Assignment: Going down the listing below, print exactly each line from the one with "You are a GUI" up to and including the one with "Screen dimensions: 765x510", and skip the rest.

Available records:
======

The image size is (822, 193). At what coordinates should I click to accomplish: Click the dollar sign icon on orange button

======

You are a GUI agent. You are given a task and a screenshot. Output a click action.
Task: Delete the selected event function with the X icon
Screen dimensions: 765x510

======

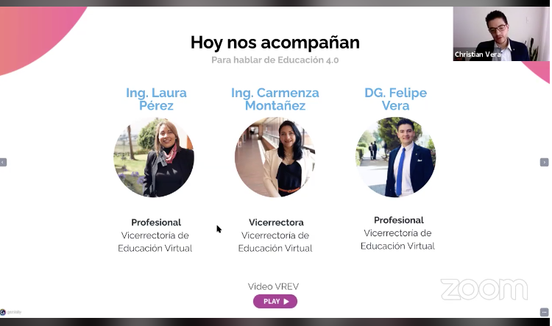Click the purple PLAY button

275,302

======

Expected output:
You are a GUI agent. You are given a task and a screenshot. Output a click action.
Task: Delete the selected event function with the X icon
Screen dimensions: 765x510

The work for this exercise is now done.